RECORDS SHOWN:
▬▬▬▬▬▬▬▬▬▬
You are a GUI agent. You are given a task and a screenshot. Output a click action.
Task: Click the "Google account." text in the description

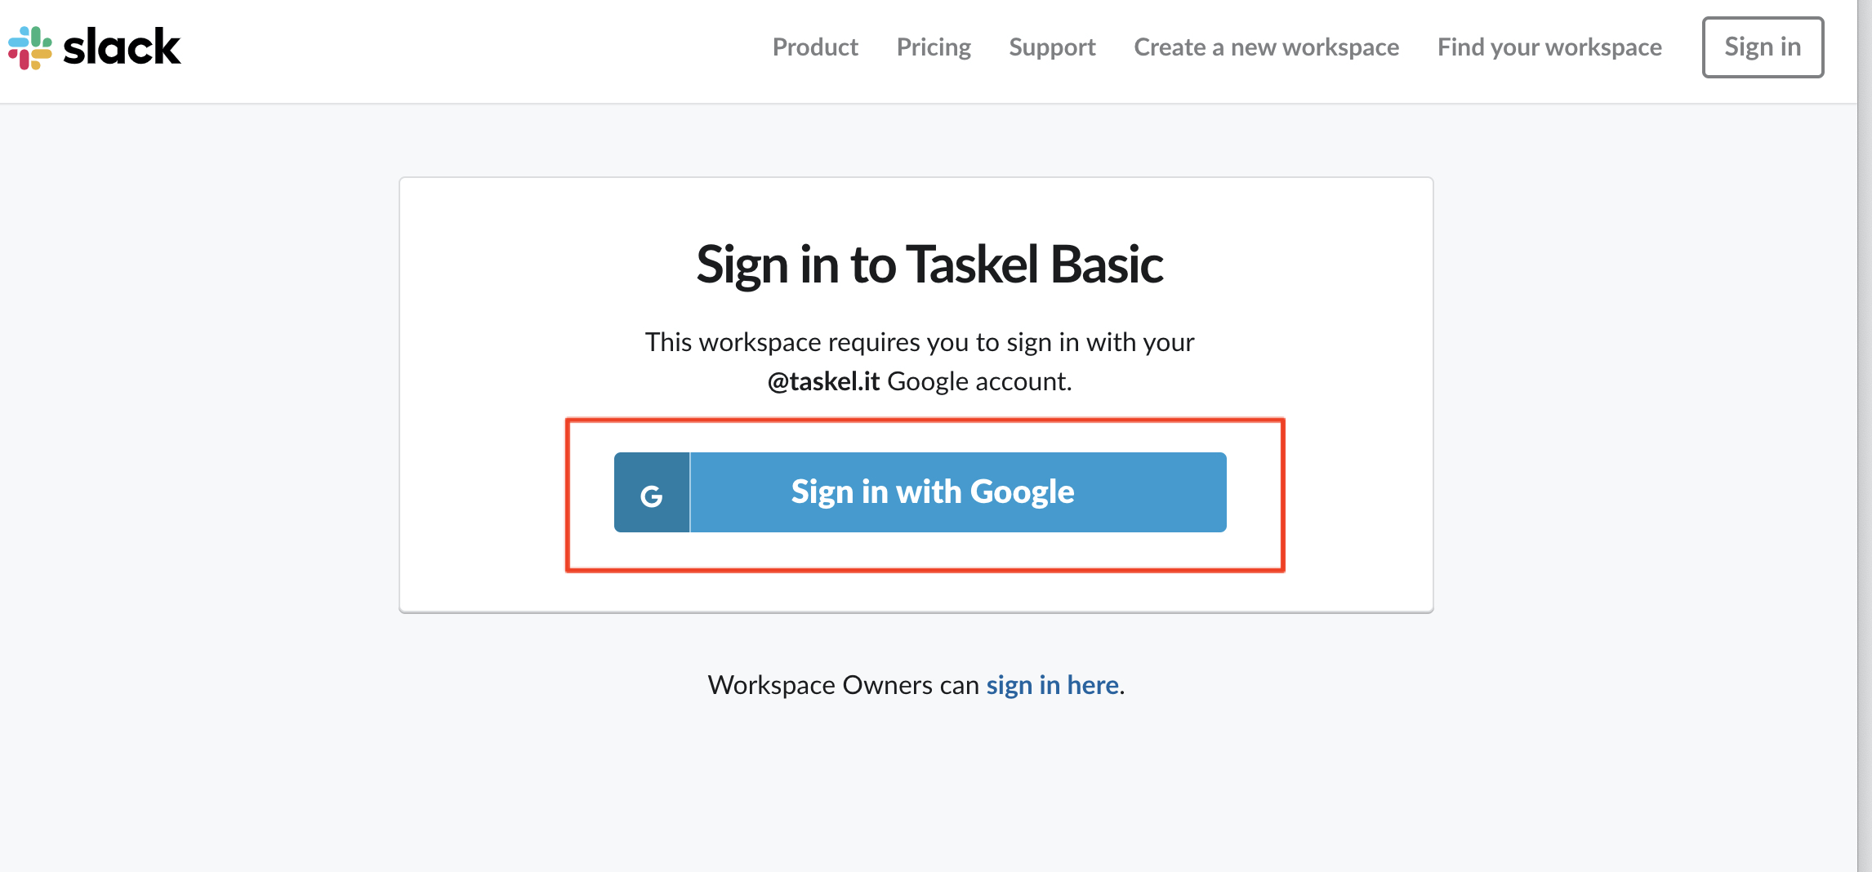click(x=979, y=381)
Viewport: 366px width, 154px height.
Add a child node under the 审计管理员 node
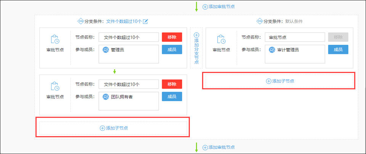tap(279, 81)
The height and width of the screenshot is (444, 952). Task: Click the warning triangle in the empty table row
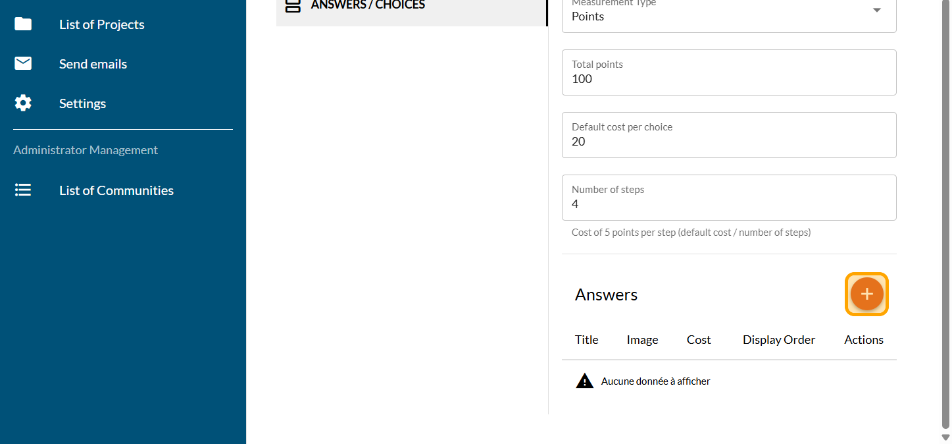(584, 381)
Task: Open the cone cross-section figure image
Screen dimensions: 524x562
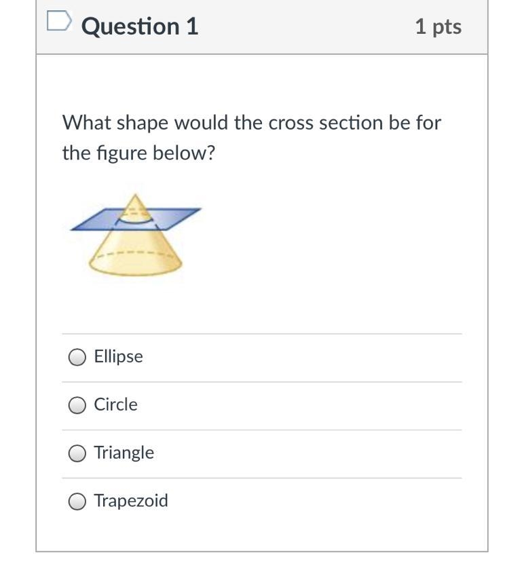Action: click(136, 235)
▬▬▬▬▬▬▬▬▬▬
TASK DETAILS: Emit an exact copy of the lines from the line bearing "Add a child node under the 审计管理员 node" through the last line above, inclusive, and leave the images out.

FINISHED EXERCISE:
Add a child node under the 审计管理员 node
tap(279, 81)
The height and width of the screenshot is (444, 952). Task: Click the warning triangle in the empty table row
(584, 381)
Task: Open the cone cross-section figure image
Screen dimensions: 524x562
Action: click(136, 235)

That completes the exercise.